Posted on 04-05-2016 02:08 PM
@EliasG why not just add students to the lpadmin security group? That will give them the authority to unpause printers. You can do it at login with a script in the JSS:
#!/bin/sh
loggedInUser=`/bin/ls -l /dev/console | /usr/bin/awk '{ print $3 }'`
dseditgroup -o edit -a $loggedInUser -t user _lpadmin
That's how I handle it for my users. Set it to "Once per User" and the trigger to "Login" and they'll get added to lpadmin.
Posted on 04-05-2016 03:05 PM
We've had this problem with our AD users. Simple fix while keeping security was:
security authorizationdb write system.print.operator allow
Posted on 04-05-2016 03:46 PM
We've used loads of methods in past years, mostly adding to lpadmin, and a few other she'll commands to clear print queues and to restart them.
In 10.10 and 10.11 we just delete the queue and re-add it.
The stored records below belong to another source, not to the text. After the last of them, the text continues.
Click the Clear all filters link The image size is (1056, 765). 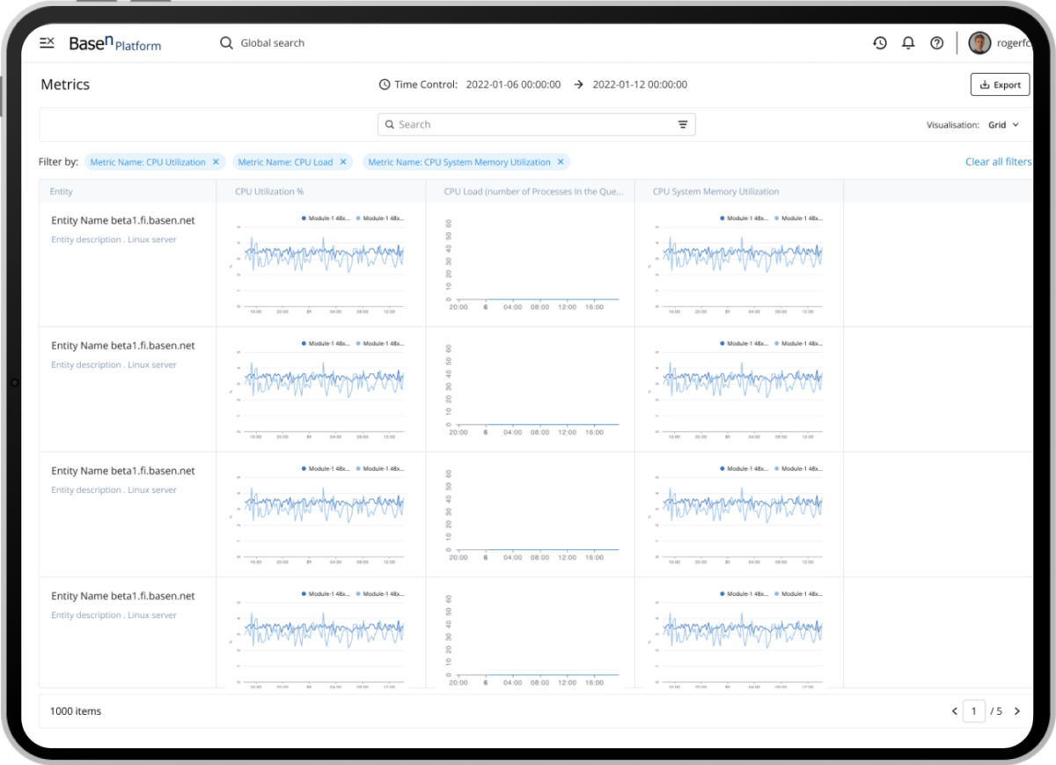click(x=998, y=162)
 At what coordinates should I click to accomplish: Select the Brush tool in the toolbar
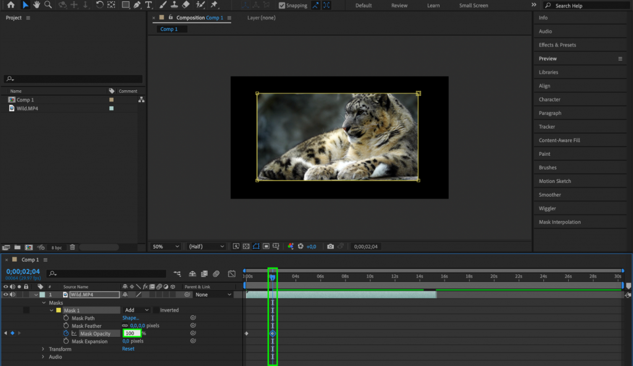162,5
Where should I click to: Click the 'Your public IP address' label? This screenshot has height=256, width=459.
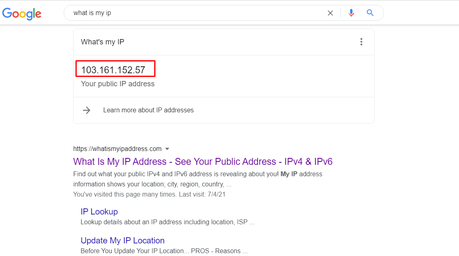pyautogui.click(x=118, y=84)
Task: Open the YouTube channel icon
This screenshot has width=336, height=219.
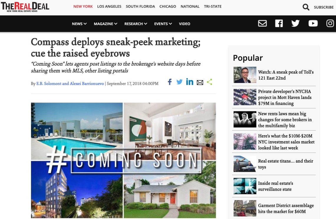Action: tap(313, 23)
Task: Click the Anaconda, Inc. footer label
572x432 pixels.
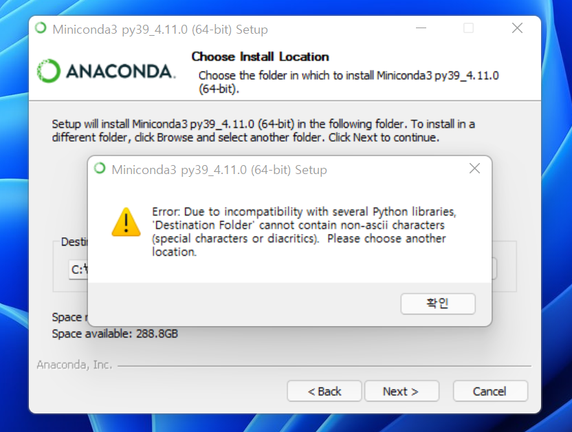Action: [74, 365]
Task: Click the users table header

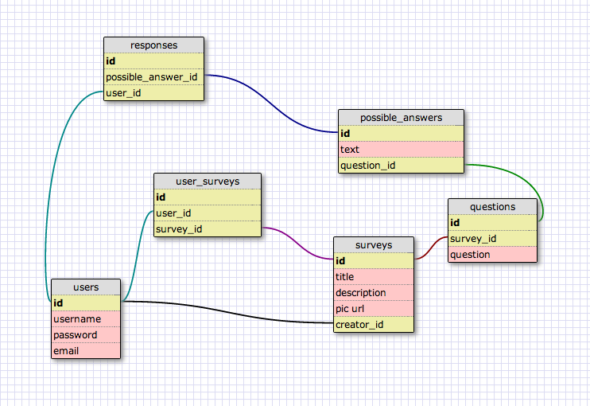Action: [x=86, y=287]
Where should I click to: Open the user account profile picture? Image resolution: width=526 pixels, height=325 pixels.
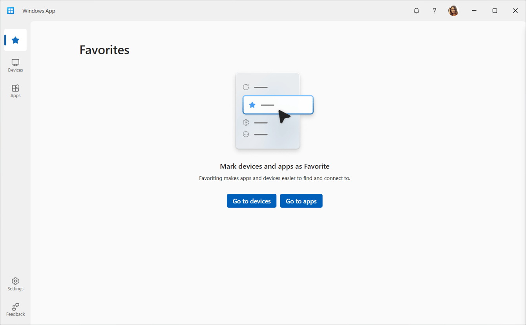click(453, 11)
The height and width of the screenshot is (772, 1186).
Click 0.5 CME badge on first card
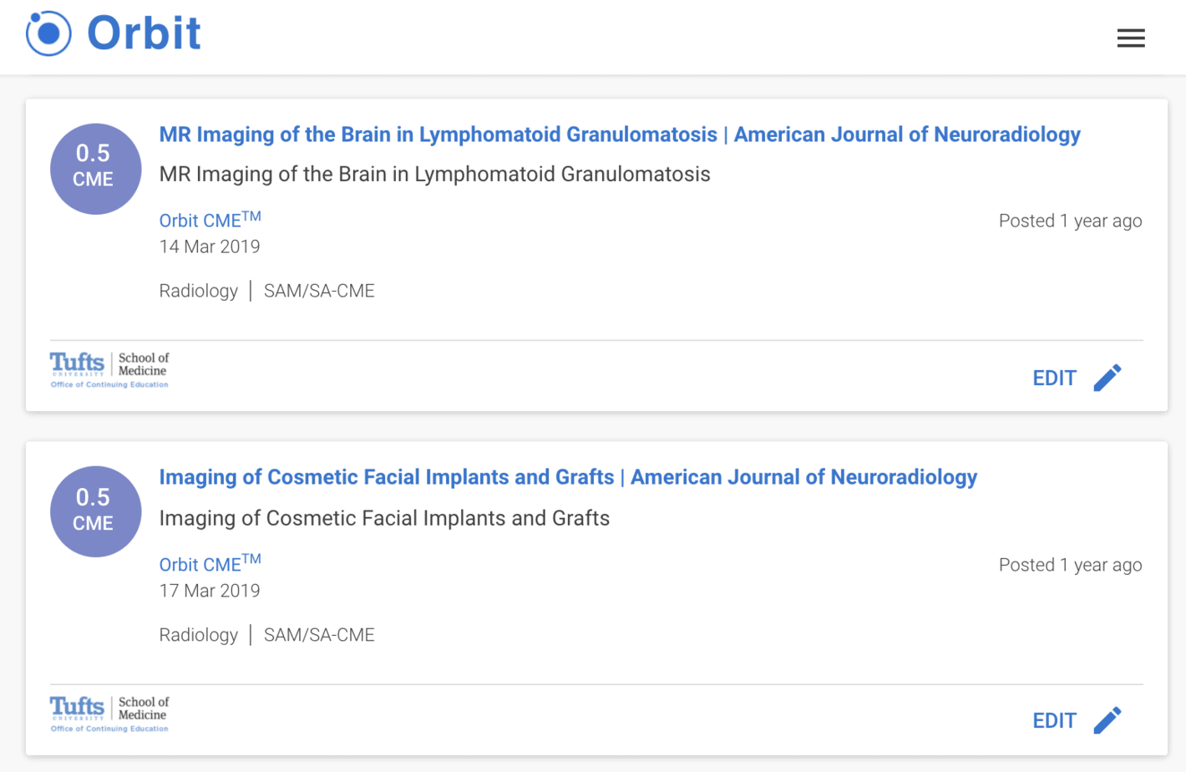tap(95, 169)
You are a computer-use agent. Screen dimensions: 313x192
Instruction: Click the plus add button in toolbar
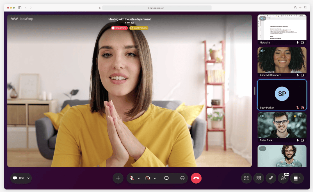click(118, 178)
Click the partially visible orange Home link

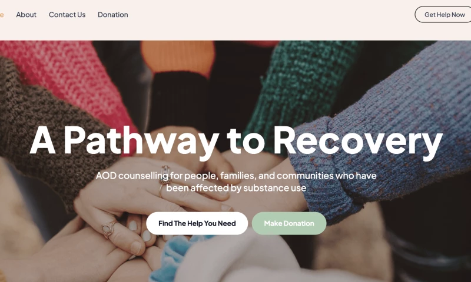pos(2,14)
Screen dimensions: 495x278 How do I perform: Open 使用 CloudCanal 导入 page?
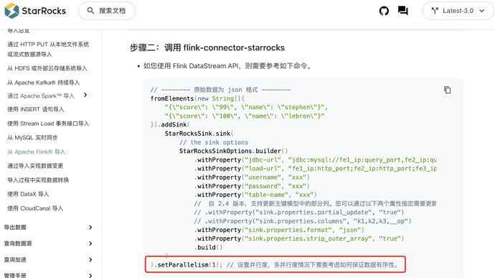[35, 208]
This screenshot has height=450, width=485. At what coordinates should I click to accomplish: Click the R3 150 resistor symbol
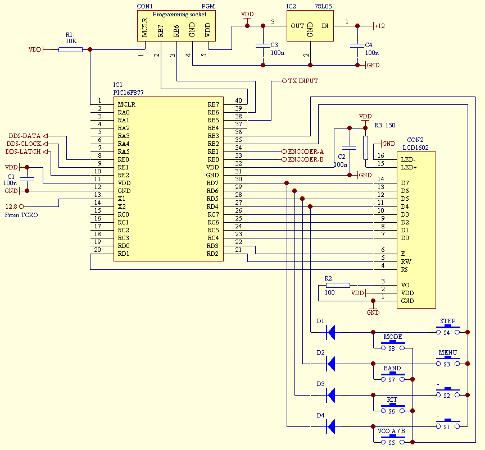pyautogui.click(x=365, y=148)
That always seems to do the trick and can be rolled into a single policy.
Posted on 04-06-2016 05:54 AM
The one issue with adding to lpadmin group is that it also seems to give the user access to remove and add printers.
if this is something you need to prevent then you can do what i have seen some people do and edit the cups.conf file. its located in:
/etc/cups/cupsd.con
and what you'll want to edit or remove the section that starts like:
<Limit Pause-Printer Resume-Printer Enable-Printer Disable-Printer Pause-Printer
That should be the only <Limit></Limit> to remove.
Building that out for deployment would be fun.. might be able to script it but the best (read as easiest) option may be capturing the file with composer and pushing that file out on check in or login or something.